Given this context, a company’s responsibility to its shareholders include:
- Focusing on long-term rather than short-term returns
- Building an organization that can respond to changes
- Developing products that serve customers’ real needs
- Enabling effective collaboration between humans and AI systems
It’s About Honesty and Respect
A company has many stakeholders—not just the stockholders and certainly not just the executives. These stakeholders form a complex ecosystem. Corporate ethics is about treating all of these stakeholders, including employees and customers, responsibly, honestly, and with respect. It’s about balancing the needs of each group so that all can prosper, about taking a long-term view that realizes that a company can’t survive if it is only focused on short-term returns for stockholders. That has been a trap for many of the 20th century’s greatest companies, and it’s unfortunate that we see many technology companies traveling the same path. A company that builds products that aren’t fit for the market isn’t going to survive; a company that doesn’t respect its workforce will have trouble retaining good talent; and a company that doesn’t respect its business partners (in our case, authors, trainers, and partner publishers on our platform) will soon find itself without partners.

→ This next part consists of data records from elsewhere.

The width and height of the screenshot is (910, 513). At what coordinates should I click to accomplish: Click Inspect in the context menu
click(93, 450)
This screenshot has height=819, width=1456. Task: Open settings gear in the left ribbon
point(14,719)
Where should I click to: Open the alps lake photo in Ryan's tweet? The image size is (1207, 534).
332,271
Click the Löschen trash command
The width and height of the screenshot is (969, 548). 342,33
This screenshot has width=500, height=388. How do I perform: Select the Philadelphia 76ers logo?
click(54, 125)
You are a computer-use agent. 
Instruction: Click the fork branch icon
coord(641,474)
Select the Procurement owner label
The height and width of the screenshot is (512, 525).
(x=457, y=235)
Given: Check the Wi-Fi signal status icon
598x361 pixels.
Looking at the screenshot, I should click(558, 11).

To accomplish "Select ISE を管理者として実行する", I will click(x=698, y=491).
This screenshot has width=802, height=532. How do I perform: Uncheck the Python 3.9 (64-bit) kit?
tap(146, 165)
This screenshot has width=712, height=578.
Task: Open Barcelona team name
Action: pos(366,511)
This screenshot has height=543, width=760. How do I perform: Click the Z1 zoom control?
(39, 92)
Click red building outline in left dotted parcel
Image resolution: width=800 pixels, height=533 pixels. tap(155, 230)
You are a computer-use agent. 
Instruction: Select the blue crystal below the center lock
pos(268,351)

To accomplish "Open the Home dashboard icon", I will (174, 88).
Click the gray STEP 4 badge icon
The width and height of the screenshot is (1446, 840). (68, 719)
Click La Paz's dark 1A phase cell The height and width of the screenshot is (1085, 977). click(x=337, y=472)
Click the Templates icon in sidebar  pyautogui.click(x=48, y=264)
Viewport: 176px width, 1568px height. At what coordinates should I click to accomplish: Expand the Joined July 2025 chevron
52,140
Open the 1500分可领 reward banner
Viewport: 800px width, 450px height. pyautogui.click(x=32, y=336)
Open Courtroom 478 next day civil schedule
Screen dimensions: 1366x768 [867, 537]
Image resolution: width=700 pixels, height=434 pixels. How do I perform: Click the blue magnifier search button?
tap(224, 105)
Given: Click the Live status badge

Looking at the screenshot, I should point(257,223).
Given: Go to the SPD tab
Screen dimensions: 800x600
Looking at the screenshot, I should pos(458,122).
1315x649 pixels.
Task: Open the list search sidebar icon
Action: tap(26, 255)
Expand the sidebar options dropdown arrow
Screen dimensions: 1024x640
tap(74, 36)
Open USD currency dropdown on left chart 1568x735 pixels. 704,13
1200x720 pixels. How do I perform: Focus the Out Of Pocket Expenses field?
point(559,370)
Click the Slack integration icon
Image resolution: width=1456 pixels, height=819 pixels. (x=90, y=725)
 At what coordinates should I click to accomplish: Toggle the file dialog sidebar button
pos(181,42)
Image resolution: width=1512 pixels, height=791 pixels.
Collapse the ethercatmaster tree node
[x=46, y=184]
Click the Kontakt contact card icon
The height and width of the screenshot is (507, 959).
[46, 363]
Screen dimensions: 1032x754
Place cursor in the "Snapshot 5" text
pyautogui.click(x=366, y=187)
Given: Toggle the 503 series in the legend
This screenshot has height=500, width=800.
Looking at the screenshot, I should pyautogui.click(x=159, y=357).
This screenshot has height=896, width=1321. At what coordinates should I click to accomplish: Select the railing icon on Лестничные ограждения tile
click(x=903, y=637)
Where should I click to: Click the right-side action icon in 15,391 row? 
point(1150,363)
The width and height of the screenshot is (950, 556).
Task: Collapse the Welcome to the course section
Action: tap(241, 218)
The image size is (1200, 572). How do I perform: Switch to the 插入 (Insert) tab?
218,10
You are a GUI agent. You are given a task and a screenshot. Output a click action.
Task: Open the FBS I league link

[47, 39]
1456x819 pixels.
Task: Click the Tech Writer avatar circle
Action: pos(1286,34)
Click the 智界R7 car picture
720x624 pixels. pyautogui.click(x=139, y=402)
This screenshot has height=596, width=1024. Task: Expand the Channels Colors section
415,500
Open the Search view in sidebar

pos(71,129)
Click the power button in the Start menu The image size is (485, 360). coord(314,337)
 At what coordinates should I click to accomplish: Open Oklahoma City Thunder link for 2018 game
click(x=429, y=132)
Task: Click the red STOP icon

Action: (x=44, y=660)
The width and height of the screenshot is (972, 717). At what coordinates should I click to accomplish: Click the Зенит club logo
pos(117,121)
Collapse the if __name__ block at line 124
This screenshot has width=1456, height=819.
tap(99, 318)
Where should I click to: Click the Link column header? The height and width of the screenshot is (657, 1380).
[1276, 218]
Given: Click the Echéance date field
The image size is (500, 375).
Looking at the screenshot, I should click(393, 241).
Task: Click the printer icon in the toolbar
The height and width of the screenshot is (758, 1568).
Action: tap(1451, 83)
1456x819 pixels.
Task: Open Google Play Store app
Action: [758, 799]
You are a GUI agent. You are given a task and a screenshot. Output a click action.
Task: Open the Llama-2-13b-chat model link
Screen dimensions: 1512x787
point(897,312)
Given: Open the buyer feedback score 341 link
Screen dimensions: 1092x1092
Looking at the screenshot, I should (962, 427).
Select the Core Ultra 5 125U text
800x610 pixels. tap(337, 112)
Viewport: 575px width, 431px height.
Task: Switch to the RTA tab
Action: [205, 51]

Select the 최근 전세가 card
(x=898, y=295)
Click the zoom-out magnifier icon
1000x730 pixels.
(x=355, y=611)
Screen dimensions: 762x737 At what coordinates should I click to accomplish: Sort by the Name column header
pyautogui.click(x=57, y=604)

Our corporate values demand that we do something better, that we keep the needs of all these constituencies in mind and in balance as we move our business forward. These values have nothing to do with AI, but that’s not surprising. AI creates ethical challenges, especially around the scale at which it can cause trouble when it is used inappropriately. However, it would be surprising if AI actually changed what we mean by honesty or respect. It would be surprising if the idea of behaving responsibly changed suddenly because AI became part of the equation.
Acting responsibly toward your employees, customers, business partners, and stockholders: that’s the core of corporate ethics, with or without AI.